Le modèle d’émancipation des enfants pourrait se penser à l’image de celui des femmes. Plutôt que de vouloir rattraper les adultes tels qu’ils peuvent être aujourd’hui, ils pourraient chercher à construire leurs propres valeurs par l’auto-co-eco-éducation (cf article Unschooling et écologie). Là où les femmes peuvent reconstruire et se réapproprier leurs modes de vie en tant que ‘unemployed’ (qui voudrait moins signifier au chômage ou sans travail que simplement ‘sorties du système du salariat’), les enfants pourraient reconstruire et se réapproprier leurs modes de vie en tant qu »unschoolers’ (dans le sens de ‘sortis du système scolaire et d’enseignement traditionnel dirigé’). De plus, si l’État voulait réellement participer à l’émancipation de chacun-e, il pourrait mettre en place un salaire à vie versé à tou-te-s, hommes ou femmes, adultes ou enfants (cf Entretiens avec Bernard Friot GA n°57).

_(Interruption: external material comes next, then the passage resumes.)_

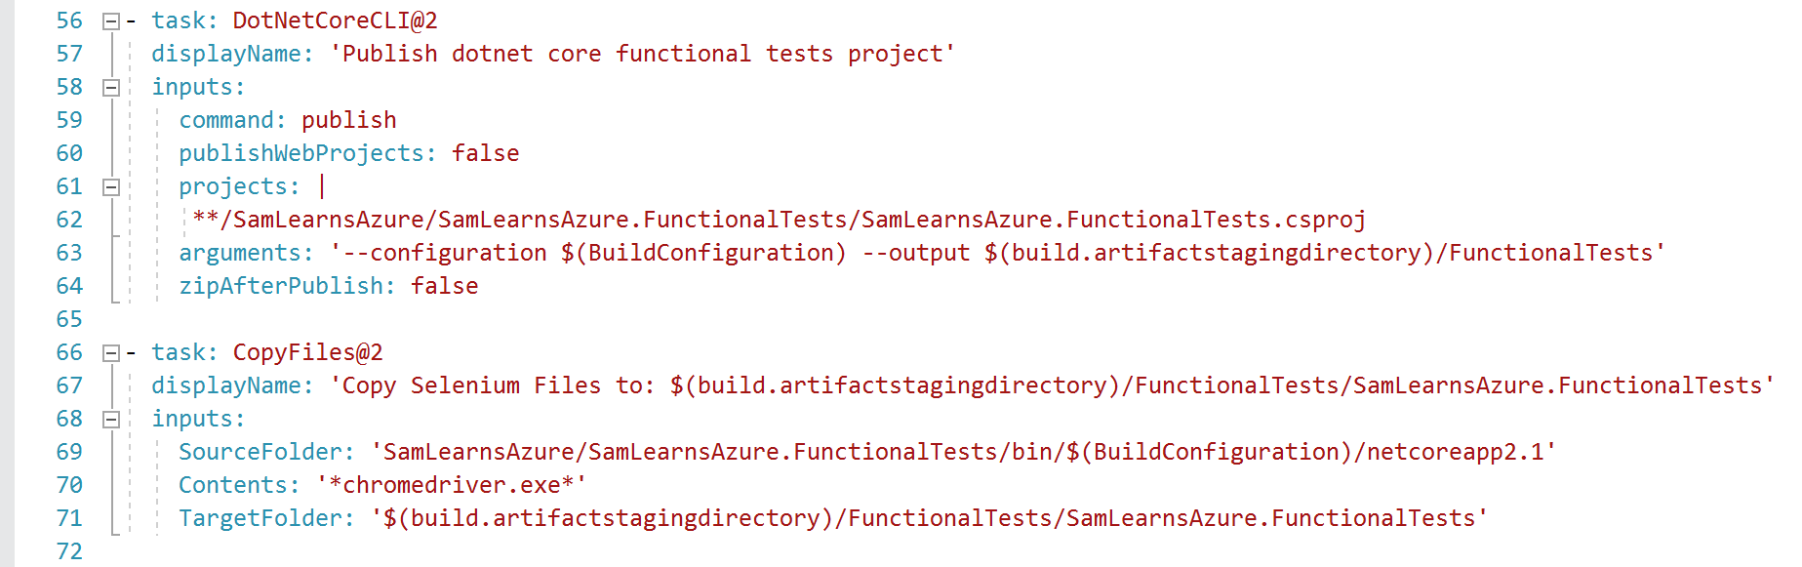
Task: Click the DotNetCoreCLI@2 task name
Action: tap(335, 20)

Finalement, là où le non-travail des femmes est en fait travail, le non-apprentissage des enfants est en fait tout autant apprentissage. Les enfants, à l’image des femmes, sont une catégorie d’oppressés -puisque soumis (au moins) à leurs parents- qui pourront se libérer et s’émanciper grâce à la réappropriation d’eux-mêmes par eux-mêmes et à l’auto-co-éco-éducation (éducation par soi, avec les autres et dans le monde).

La voie de la lutte pour l’émancipation des femmes prônée par l’écoféminisme est aussi la voie de la possible émancipation des enfants. En effet, si les femmes font le choix et l’effort de ne pas être oppresseures, elles choisissent également de ne plus dominer les enfants. Par là, elles engagent et invitent les enfants à ‘conscientiser leur situation’ et à ouvrir le dialogue pour qu’ils s’émancipent à leur tour.

Choisir le unschooling serait donc une pratique non seulement écologique, mais également (éco)féministe (l’un impliquant l’autre et inversement). Le unschooling permet, par le dépassement de nos positions d’opprimées et d’ « oppresseures », de promouvoir des modes de vie alternatifs, voire soutenables, tout en ouvrant à la possibilité de l’émancipation des enfants.

Mélissa Plavis

1 Paulo Freire, Pédagogie des opprimés, Maspéro/La découverte, 1982 (1969).

2 Maria Mies, Ecoféminisme, l’Harmattan, Collection Femmes et Changements, 1998 (1993).